David Cameron 'fears' state secondary school search
Prime Minister David Cameron has said he is "terrified" by the prospect of trying to find a good state secondary school for his children.
Mr Cameron told the News of the World that, living in central London, he sympathised with parents in areas where there was no choice of decent schools.
He has previously said he wants his children to attend state schools.
The government has been criticised after announcing more than 700 school building projects would not go ahead.
Mr Cameron has acknowledged that axing the school building projects, which was part of the previous government's Building Schools for the Future (BSF) programme in England, was not "easy" or "popular".
But, writing in the Sunday Express, Education Secretary Michael Gove said the government would "continue to invest in school buildings".
Meanwhile, in his News of the World interview, the prime minister expressed his fears about finding a good state school.
He told the newspaper: "I've got a six-year-old and a four-year-old and I'm terrified living in central London.
"Am I going to find a good secondary school for my children? I feel it as a parent, let alone as a politician."
Last year the Eton-educated prime minister pledged to send his children to state schools - as long as they offer a good standard of education.
He told the Daily Telegraph: "I would like my children to go through the state sector. I'll always do the right thing for them."
Mr Cameron's six-year-old daughter, Nancy, already goes to a state primary school.

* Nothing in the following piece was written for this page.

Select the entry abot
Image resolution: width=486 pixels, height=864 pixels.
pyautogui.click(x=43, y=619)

The prime minister also has a four-year-old son, Elwen, and his wife, Samantha, is expecting another child in September.
He said the coalition government was trying to ensure there were more good schools with their plans for "free" schools set up by parents and others.

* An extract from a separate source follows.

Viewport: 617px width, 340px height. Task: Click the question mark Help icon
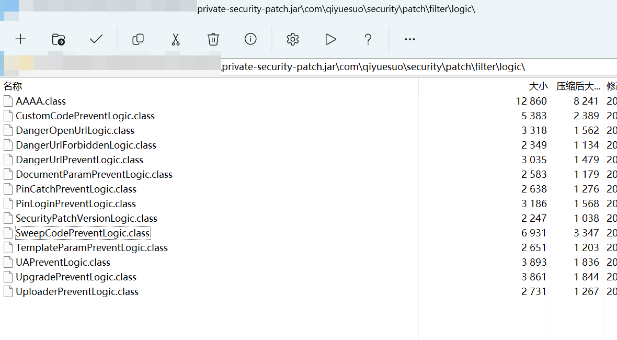[368, 39]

"In some parts of the country, there isn't a choice of good schools. That's why people break the bank to send their children private," said Mr Cameron.
Westminster City Council responded to the prime minister's comments, assuring him that its schools are "delivering first-rate education every day".
'Room for improvement'
In a statement, it said: "We are proud that several of our secondary schools are considered outstanding by Ofsted and that our nearest primary schools to Downing Street are also both rated outstanding.

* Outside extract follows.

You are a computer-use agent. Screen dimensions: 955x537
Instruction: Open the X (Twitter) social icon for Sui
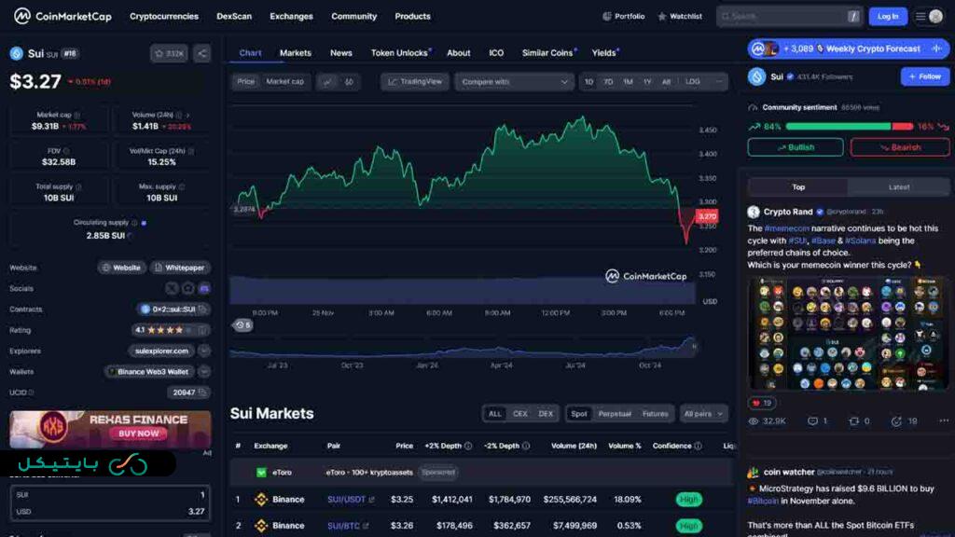[x=173, y=287]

"We acknowledge that there is still room for improvement and will continue to strive to build on our success to date."
Last week Mr Gove announced that more than 700 school building projects would not go ahead, saying the scheme had been plagued by "massive overspends, tragic delays, botched construction projects and needless bureaucracy".
The prime minister said the decision was necessary because of the financial "mess" left by Labour and its failure to be open about where cuts would fall.
The announcement also attracted criticism because the Department for Education's list of 1,500 projects which were either going ahead, being axed or being reviewed contained 25 mistakes.
Mr Gove was forced to apologise to schools which had been wrongly informed.